By Allison Campbell-Jensen
Lisa Vecoli has a pronoun issue. In talking about the Tretter Collection in Gay, Lesbian, Bisexual and Transgender Studies at the U of M, sometimes she says “We,” and other times, she switches to “They.”
Both are correct, in a sense, because Vecoli, who grew up in the University’s Immigration History Research Center where her father worked for 37 years, has served twice as the Tretter Collection Curator. She also named the Tretter in her will.
Yet, the Tretter represents her third career. “I ended up at the archive by accident, and it was magical. I had no training.” An unexpected benefit, says the one-time community organizer? “I didn’t have any bad habits to unlearn.”
Reflections
“You’re hungry to get some context for your lifestyle, your history. … The Tretter is the one place that gives them a sense of belonging and continuity.”
—Lisa Vecoli, on the experience of student employees at the Tretter.
In early autumn, the abundant foliage along the Mississippi River glows red and yellow and purple, mirroring the Pride flag hanging beside Vecoli’s front door. Her den is lined with books — she owns more than a thousand pulp paperbacks featuring women loving women, most from the 1950s. They typically end with a woman marrying a man, she notes, yet in their day, these books showing women holding hands on their covers were sold in drugstores and variety stores all over the country. She also owns thousands of contemporary lesbian novels — written by and for lesbians, usually with happy endings.
Vecoli says she was in the right place at the right time when she took the Tretter job the first time in 2012. Although she has no degree in history or library science and no formal training in being an archivist or curator, she brought her passion as an lesbian activist and her understanding of the need to better organize all the amazing materials that Jean-Nickolaus Tretter had collected over the years.
Perhaps the highlight of Vecoli’s two stints at Tretter was her leadership in creating, developing, and managing the Tretter Transgender Oral History Project. Starting in 2015, the project focused on documenting the experiences of transgender and gender-queer people in the Upper Midwest.

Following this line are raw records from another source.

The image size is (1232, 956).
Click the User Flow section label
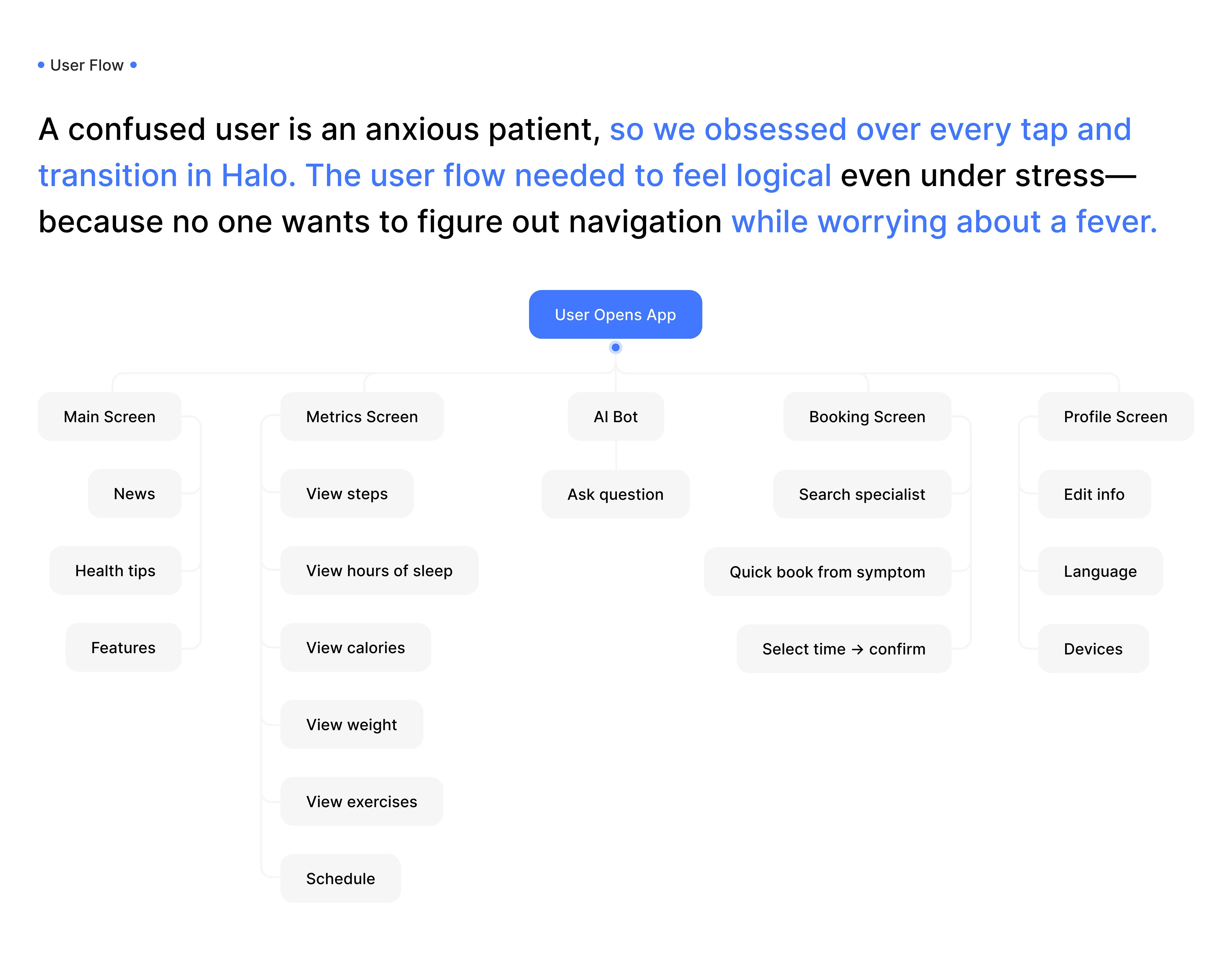click(87, 65)
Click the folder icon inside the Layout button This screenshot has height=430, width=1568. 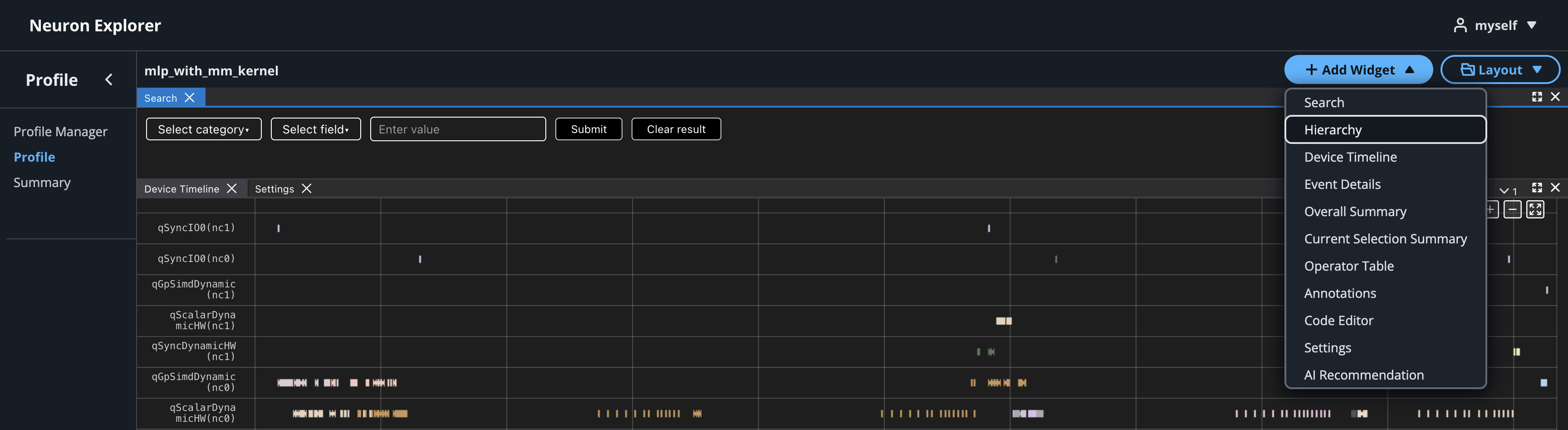click(1468, 69)
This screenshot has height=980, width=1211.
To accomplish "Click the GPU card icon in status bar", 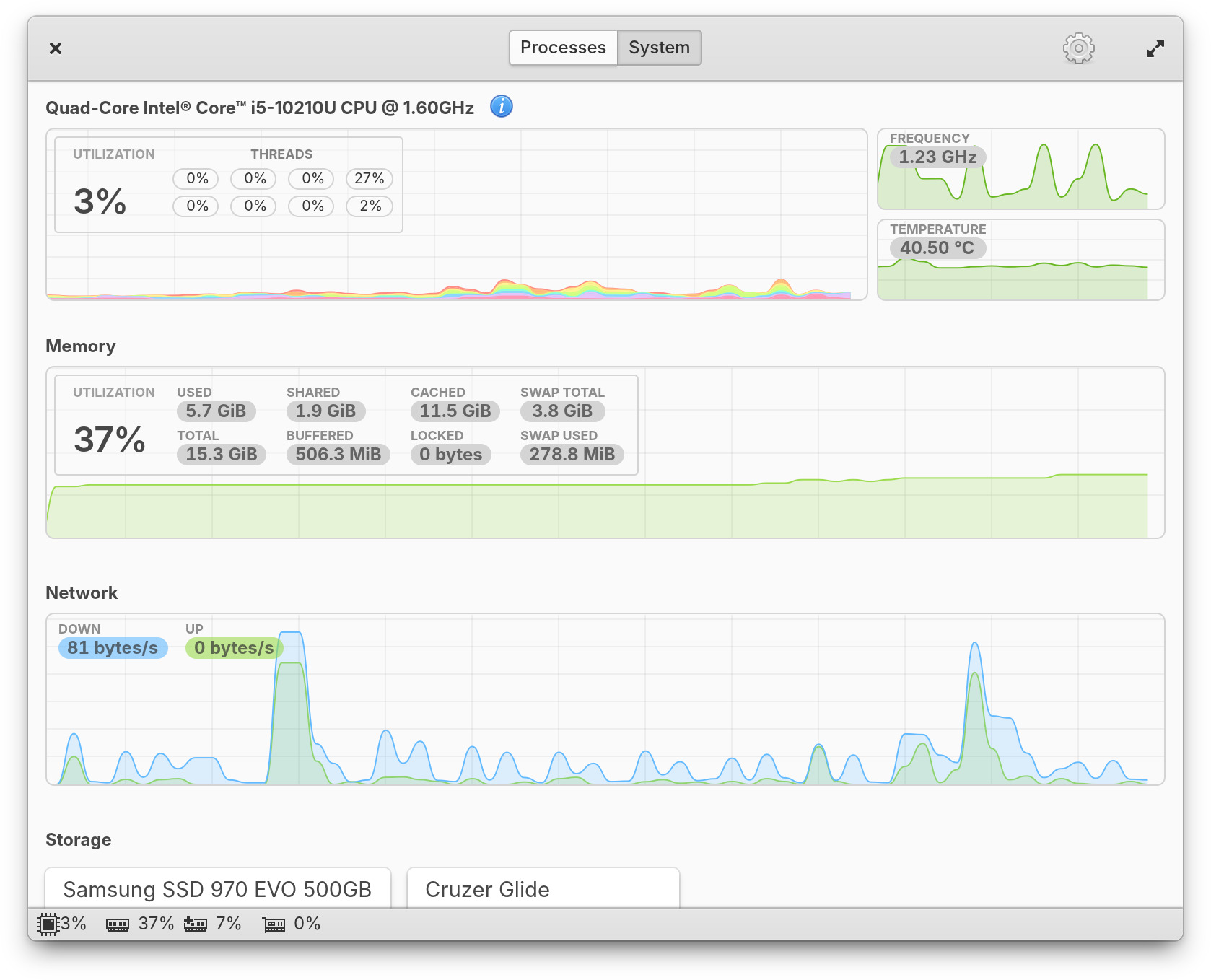I will [274, 924].
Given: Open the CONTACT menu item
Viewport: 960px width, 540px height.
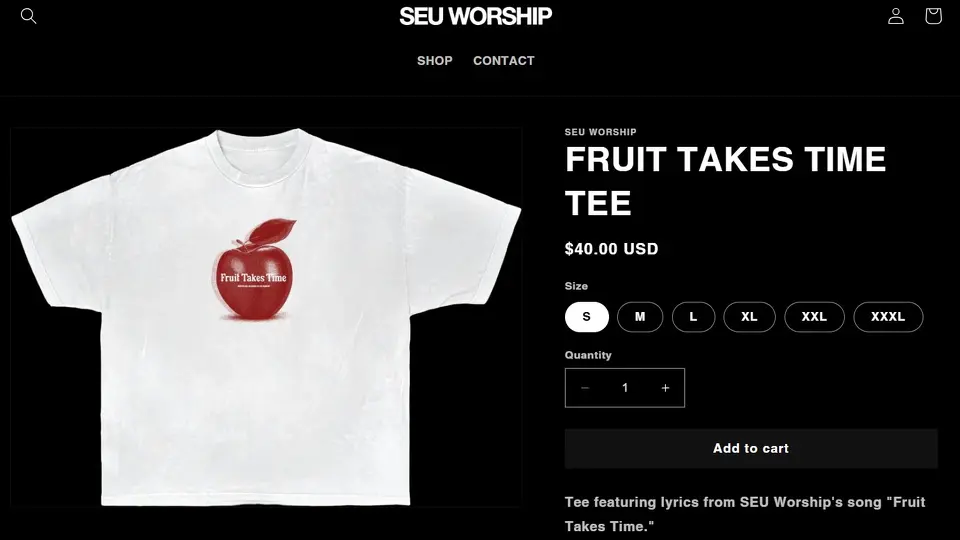Looking at the screenshot, I should coord(503,61).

Vecoli hired Andrea Jenkins, who conducted nearly 200 interviews covering identity, family, love, and experiences. These oral histories are posted online.
In November 2017, Jenkins became the first openly transgender African-American woman elected to public office when she won the Eighth Ward seat on the Minneapolis City Council.
Focusing on students
Even before she worked at Tretter, Vecoli and her wife, Marjean Hoeft, put the archive in their will.
“There are many good causes, but this one was the perfect combination of passion and impact,” says Vecoli. “I knew the amount of money we have to give could make a real tangible difference in an organization the size of the Tretter Collection.”
Students will benefit from her bequest, Vecoli says, and “my donation will really have an impact.” She figures the money will hire a few student employees — and their experiences at Tretter could change their lives.
“You’re hungry to get some context for your lifestyle, your history,” Vecoli says of the student employees who would work for Tretter and then never want to leave. One recent student employee, for example, came back to the collection for a summer as a volunteer.
“The Tretter is the one place that gives them a sense of belonging and continuity,” she adds.
Transformational impact
It is that “transformational impact” that the Tretter has on students that Vecoli, after she is gone, wants to support. The Tretter transformed her life, after all.
When, as a board member, she was involved in the Tretter’s acquisition of the Michael McConnell Papers, the archival collection of Michael McConnell and Jack Baker — who in 1970 became the first couple in the United States to apply for a same-sex marriage license — Kris Kiesling, Director of the U’s Archives and Special Collections, said to Vecoli: “You should stay.”
After thinking about it for a weekend, she decided to take the position and began to tackle a rather daunting task of organizing mountains of materials.